Difference between model output of eval.py and create_heatmaps.py
I am trying to use CLAM for a project using camelyon dataset. For a single slide when I run the eval script I get Tumor output for Tumor slide no problem here, but when I run the create_heatmaps.py to create the heatmap for same slide I got Normal as model prediction.
When I dive deeper into this I noticed that in the create_heatmaps.py model output is obtained by using the downsampled version of WSI. So I have two questions here:
1-) What is the reason behind for this difference, is this common, have you encountered it before? 2-) What happens if I remove the block heatmap calculation and use the Attention scores obtained using original parameters from the WSI and get the model prediction using these Attention scores. Reason I'm asking these because in the code you are using the scores calculated in block heatmap part as the ref_scores for second part. Is there any downsides of removing this?
Thank you.
hi, so i think the only difference between the prediction from eval.py and prediction in create_heatmaps.py (assuming you specified the config to use the same model checkpoint/same magnficiation level etc.), is that they might be using different set of segmentation/patching parameters. in other words, eval.py uses pre-patched/extracted features from create_patches_fp.py/extract_features_fp.py, whereas for convenience, create_heatmaps generates that on the fly (using potentially a different set of parameters) - i guess in some cases, this difference might be sufficient in driving the model to output a different prediction.

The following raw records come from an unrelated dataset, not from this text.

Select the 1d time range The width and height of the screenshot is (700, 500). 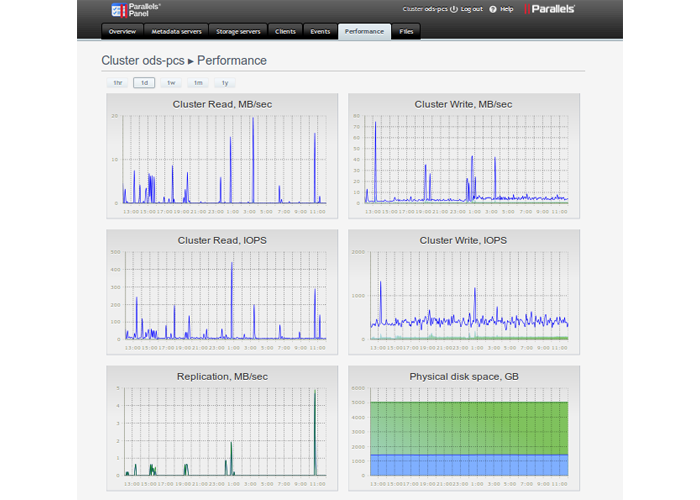144,83
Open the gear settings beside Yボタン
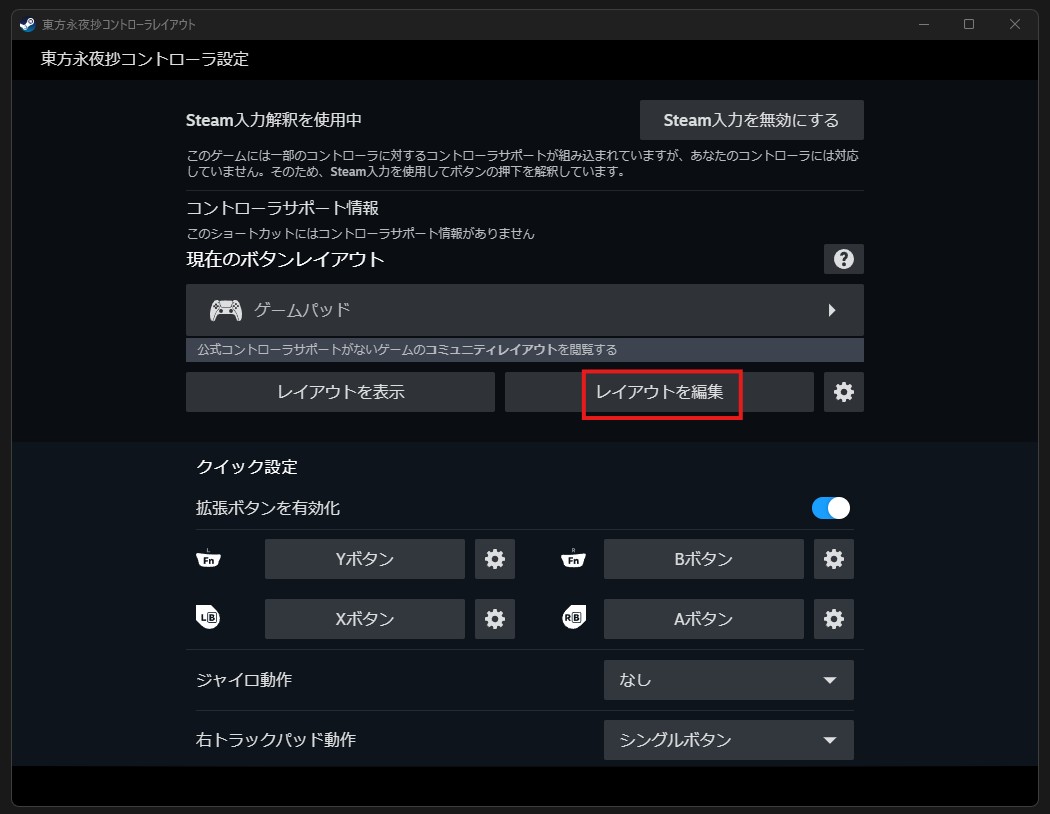 pyautogui.click(x=494, y=559)
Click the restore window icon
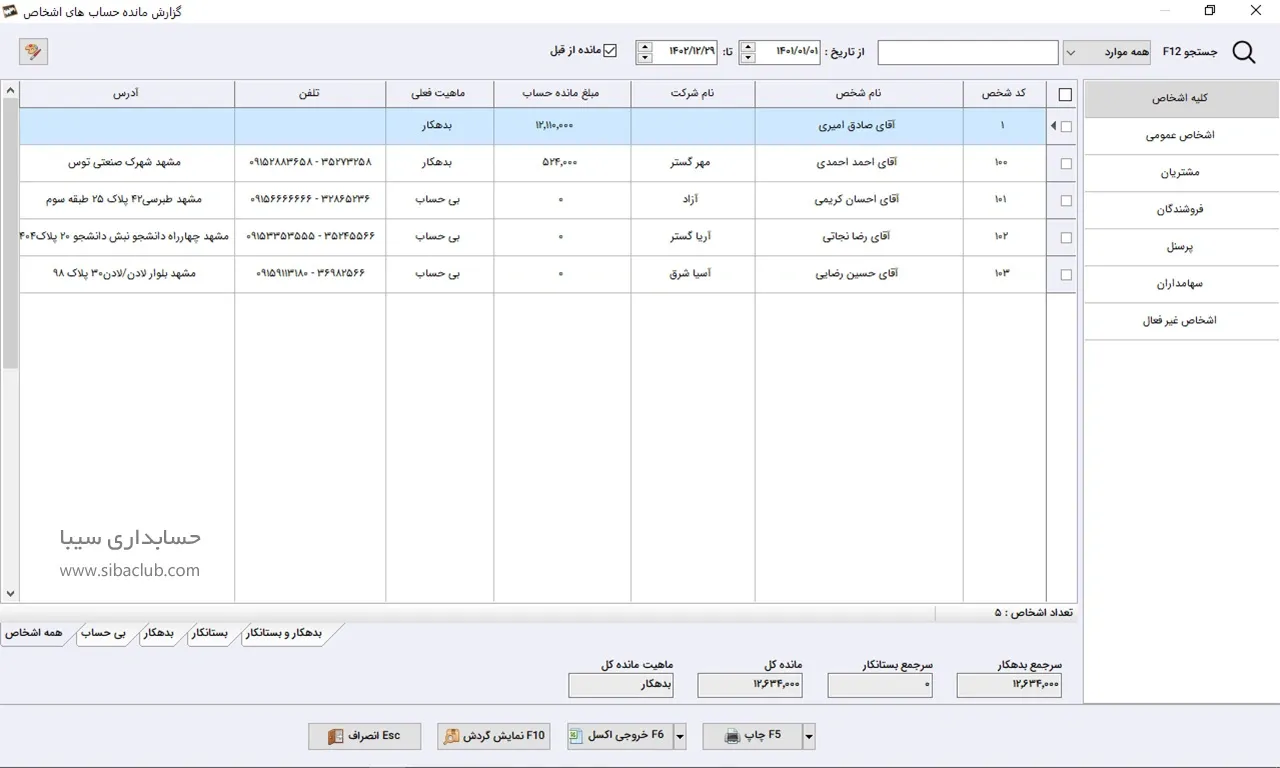Viewport: 1280px width, 768px height. coord(1209,11)
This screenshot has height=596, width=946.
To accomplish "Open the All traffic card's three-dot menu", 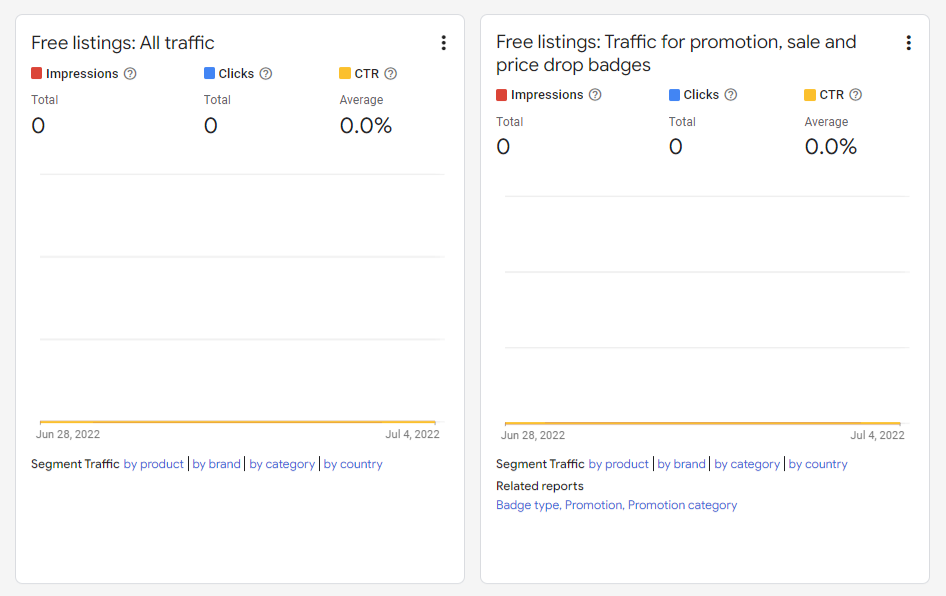I will coord(443,43).
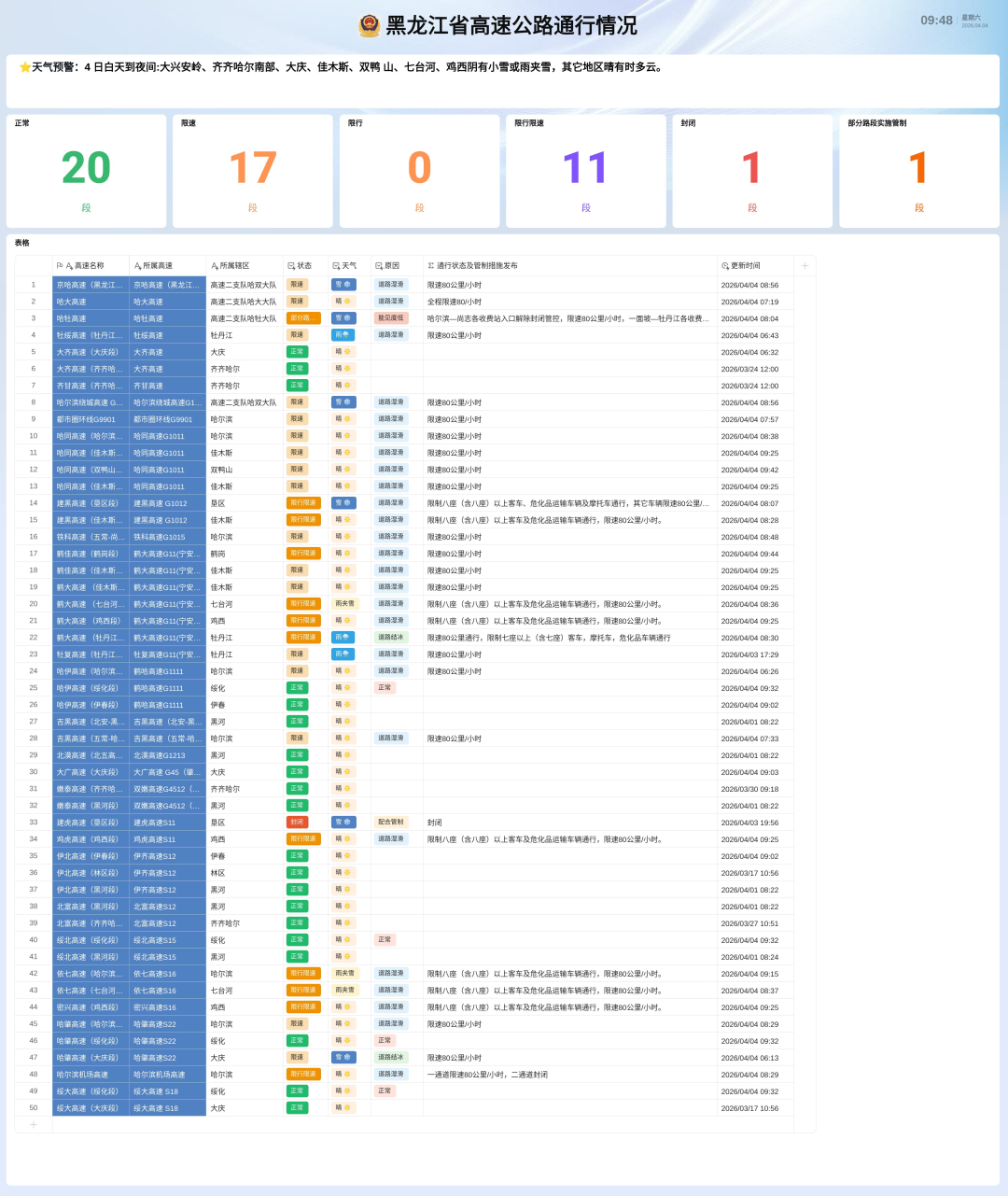Click the text-type icon in 所属辖区 header
Screen dimensions: 1008x1196
[214, 266]
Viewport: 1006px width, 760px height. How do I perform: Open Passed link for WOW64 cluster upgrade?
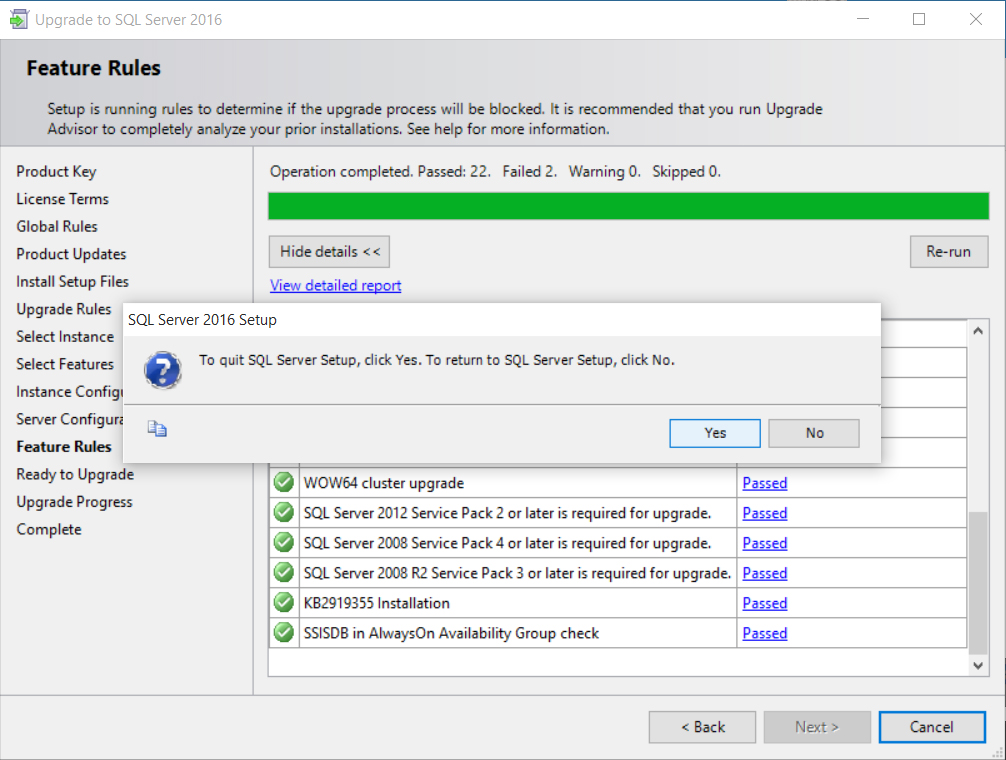pyautogui.click(x=764, y=483)
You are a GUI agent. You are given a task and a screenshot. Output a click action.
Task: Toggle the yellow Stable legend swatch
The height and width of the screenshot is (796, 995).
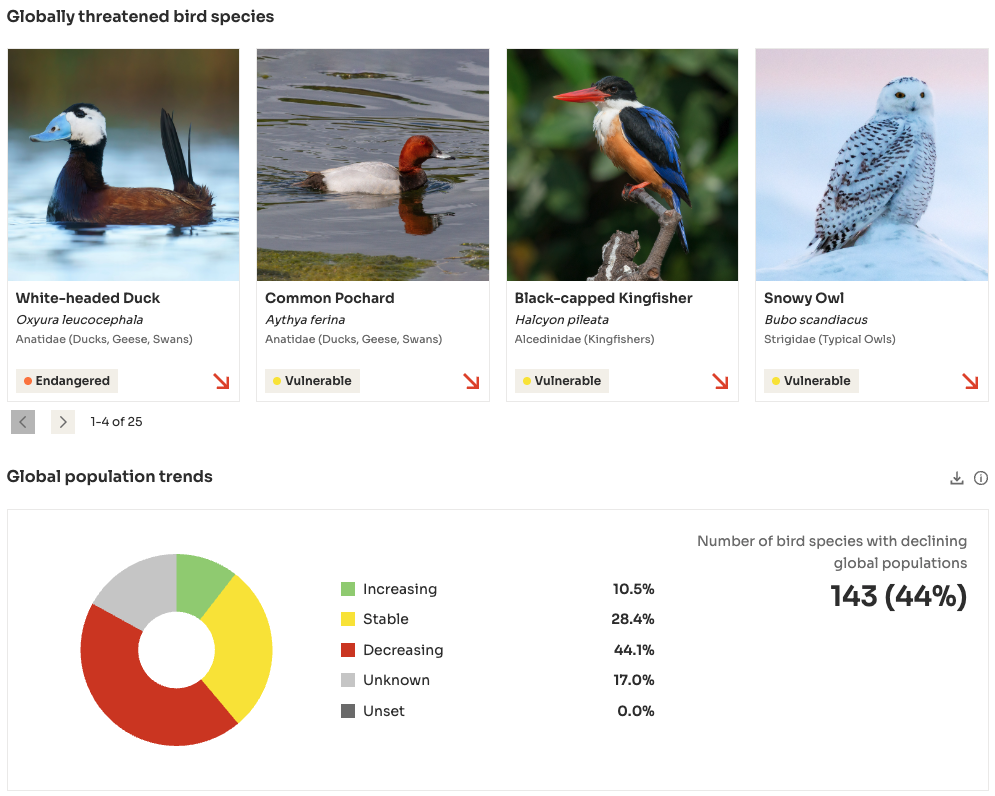click(348, 619)
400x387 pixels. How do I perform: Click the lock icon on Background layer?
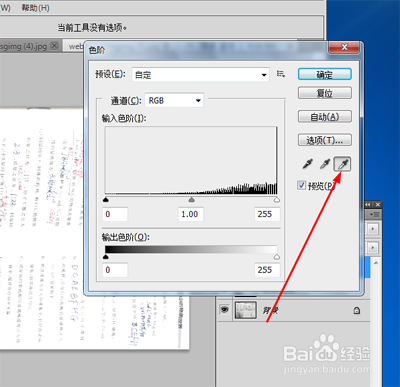click(357, 311)
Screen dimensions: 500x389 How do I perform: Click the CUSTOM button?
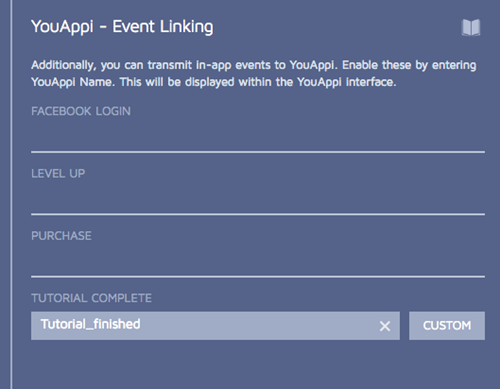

So I think I found the problem, in create_heatmaps.py line 187 we have this line: blocky_wsi_kwargs = {'top_left': None, 'bot_right': None, 'patch_size': patch_size, 'step_size': patch_size, here step_size is equal to patch_size that's why it's not patching same as config even if i change the step_size. when I changed the step_size parameter to be step_size: step_size it worked correctly and gave me the same result (although probabilities are still not equal) and fixed my problem.
Btw, what is your take on my other question? Is there any downsides of not using ref_scores in heatmap calculation?
it's totally fine to not use ref_scores if you don't plan on generating two different heatmaps for the same slide (one blocky, and one finegrained). The ref_scores are just there to ensure that percentile scores are computed based on the same set of reference scores.
@erentknn, Can you possibly share the config and process list csv? I would like to see how you are using that dataset.
@abdulsami34 I am using the training set of camelyon16 as for training and rest is testing, for config I used tcga.csv with use_otsu set to True. Didn't changed anything else.